Provo Canyon School has been under intense scrutiny for decades, but last week the state agency that grants it a license to operate imposed a set of enforceable restrictions.
After looking into a May 18 incident that left a 13-year-old boy with a fractured jaw and brain damage, the Utah Department of Health and Human Services imposed ten immediate conditions on the Provo campus license on June 18. Investigators claim that employees opted to contact a non-medical transport company instead of dialing 911; regulators subsequently claimed that this decision caused treatment to be delayed by about an hour.
It’s a detail that is difficult to forget. A bleeding, unconscious child, and those in charge of his care seem to be prioritizing logistics over urgency.
The new rules prohibit new admissions, mandate surprise inspections, and compel the school to revise its emergency procedures so that employees can dial 911 without first going through internal channels. Additionally, since you would think a residential treatment facility already had a threat-assessment policy in place, it is necessary to create one.

This did not occur in a vacuum. A few days prior, Aleah Corona, the mother of the injured boy, and Paris Hilton stood on the steps of Provo’s historic courthouse and demanded the facility’s complete closure. Hilton has long claimed that she was mistreated, overmedicated, and had pelvic exams performed for no apparent medical reason while attending Provo Canyon School in the 1990s. Her presence transforms a regulatory story into a cultural one, and she has emerged as something of the public face of the larger “troubled teen industry” reform movement.

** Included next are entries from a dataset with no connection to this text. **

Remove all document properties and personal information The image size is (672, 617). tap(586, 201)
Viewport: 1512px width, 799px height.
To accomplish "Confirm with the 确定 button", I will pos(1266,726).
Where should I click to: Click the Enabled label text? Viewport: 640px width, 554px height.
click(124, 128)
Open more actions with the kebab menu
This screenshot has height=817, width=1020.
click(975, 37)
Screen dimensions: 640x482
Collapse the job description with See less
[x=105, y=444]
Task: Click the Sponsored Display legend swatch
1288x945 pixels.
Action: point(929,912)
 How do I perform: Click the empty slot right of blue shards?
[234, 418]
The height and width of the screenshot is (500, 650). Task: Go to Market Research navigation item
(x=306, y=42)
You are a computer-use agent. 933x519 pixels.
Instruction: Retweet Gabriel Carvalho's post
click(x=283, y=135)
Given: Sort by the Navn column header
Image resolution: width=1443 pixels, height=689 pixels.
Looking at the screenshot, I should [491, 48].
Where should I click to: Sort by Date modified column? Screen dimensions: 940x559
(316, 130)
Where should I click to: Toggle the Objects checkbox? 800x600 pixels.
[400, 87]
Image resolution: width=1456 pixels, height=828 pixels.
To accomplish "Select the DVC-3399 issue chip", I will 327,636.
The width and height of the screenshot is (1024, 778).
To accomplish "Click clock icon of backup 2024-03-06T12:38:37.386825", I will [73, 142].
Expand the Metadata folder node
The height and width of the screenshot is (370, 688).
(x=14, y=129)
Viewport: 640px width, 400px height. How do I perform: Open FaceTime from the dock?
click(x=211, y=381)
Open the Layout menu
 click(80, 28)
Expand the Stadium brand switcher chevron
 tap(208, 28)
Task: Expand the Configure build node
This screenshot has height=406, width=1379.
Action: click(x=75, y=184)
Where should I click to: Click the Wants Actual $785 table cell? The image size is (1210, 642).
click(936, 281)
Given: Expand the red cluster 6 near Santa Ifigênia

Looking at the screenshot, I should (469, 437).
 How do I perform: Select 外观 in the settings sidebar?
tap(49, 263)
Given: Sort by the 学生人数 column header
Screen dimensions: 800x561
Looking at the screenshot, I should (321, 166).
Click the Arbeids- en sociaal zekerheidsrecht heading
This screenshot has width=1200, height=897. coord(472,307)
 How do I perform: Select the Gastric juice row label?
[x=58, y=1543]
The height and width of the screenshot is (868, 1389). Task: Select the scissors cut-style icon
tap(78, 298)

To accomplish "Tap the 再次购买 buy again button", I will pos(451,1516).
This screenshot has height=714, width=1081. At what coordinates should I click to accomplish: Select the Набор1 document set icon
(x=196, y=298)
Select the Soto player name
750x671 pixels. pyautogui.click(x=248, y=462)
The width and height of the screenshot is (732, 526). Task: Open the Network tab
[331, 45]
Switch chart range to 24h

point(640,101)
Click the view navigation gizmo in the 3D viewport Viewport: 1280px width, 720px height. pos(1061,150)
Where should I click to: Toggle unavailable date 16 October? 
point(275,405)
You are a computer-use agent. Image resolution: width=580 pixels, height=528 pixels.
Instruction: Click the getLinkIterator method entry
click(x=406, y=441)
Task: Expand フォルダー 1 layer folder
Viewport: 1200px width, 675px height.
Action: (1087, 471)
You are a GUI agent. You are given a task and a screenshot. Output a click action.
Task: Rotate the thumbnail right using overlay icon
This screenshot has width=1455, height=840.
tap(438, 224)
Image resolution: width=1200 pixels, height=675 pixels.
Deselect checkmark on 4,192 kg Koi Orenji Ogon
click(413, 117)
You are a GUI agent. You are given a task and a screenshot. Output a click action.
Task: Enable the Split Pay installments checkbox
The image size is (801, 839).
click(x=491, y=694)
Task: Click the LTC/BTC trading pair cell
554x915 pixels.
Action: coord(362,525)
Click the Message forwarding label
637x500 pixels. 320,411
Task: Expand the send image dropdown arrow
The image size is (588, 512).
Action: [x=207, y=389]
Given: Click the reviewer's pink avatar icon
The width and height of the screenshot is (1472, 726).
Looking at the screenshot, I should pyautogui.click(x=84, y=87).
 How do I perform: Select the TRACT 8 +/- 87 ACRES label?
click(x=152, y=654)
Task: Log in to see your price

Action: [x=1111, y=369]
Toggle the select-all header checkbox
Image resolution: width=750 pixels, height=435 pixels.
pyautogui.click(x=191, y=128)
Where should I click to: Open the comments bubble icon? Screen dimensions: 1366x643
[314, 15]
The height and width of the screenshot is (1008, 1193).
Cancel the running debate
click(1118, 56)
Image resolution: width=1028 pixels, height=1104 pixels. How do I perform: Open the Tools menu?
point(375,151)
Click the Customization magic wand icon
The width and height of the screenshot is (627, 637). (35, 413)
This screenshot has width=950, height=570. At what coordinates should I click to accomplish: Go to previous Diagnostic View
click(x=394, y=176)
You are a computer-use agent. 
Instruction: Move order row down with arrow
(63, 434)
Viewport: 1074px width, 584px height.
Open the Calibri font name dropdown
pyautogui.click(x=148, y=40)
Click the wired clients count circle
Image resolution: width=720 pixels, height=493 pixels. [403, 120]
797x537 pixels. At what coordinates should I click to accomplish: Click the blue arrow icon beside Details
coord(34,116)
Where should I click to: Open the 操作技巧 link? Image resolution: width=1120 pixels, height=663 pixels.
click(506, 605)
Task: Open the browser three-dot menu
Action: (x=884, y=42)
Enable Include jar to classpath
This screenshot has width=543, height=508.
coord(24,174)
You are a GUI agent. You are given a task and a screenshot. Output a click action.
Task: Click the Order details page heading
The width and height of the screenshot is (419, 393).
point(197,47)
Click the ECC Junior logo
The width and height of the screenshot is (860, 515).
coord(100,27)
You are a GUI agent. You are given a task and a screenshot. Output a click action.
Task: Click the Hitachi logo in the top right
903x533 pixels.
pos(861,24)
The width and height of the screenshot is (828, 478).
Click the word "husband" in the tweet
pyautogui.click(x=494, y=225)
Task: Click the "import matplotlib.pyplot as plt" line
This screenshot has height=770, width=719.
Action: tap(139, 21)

It’s more difficult to read Corona’s account. She claims that during therapy sessions, her son informed her that he had been threatened by other residents. She brought it up with the employees. In essence, she was informed that this is what children do when they wish to return home. Then, in an altercation that regulators claim staff neglected to defuse before it got out of control, he was gravely injured.
There is a pattern here that goes back fifty years before this month. Shortly after Provo Canyon School opened in the 1970s, the ACLU of Utah filed a lawsuit against the school for allegedly using lie-detector tests on boys and a restraint technique known as the “hair dance.” In that case, the school prevailed. However, accusations have followed it through multiple ownership transitions, culminating in the current owner, Universal Health Services, who is named as a defendant in Corona’s lawsuit.
Tim Marshall, the CEO of Provo Canyon, has stated that the school upholds thorough safety protocols, but he declined to directly address the boy’s care due to medical privacy laws. Almost no one is satisfied by this kind of statement, not even the families or the state senators who are now wondering why the facility even has a license.
This week, two of those senators—Mike McKell and Jen Plumb—spoke out, and their tone was noticeably direct toward elected officials. According to Plumb, a doctor who treated Corona’s son, the state has put licensing revenue ahead of the welfare of children. In the end, accountability must entail more than just another corrective action plan, according to McKell, who has typically been circumspect about advocating for license revocations.
It’s genuinely unclear if ten new requirements represent significant change or are merely another entry in a lengthy compliance file. According to Hilton, Utah has opened hundreds of investigations into this facility over the course of five years, and the school has remained open during each one. Perhaps the difference this time is visibility—two vocal senators, a famous advocate, and a physician who also happened to treat the patient. Perhaps it’s still insufficient.
The Provo campus is currently unable to accept new residents, and state inspectors are anticipated to visit more frequently and without warning. Whether or not people continue to watch after the cameras leave town will largely determine what happens next.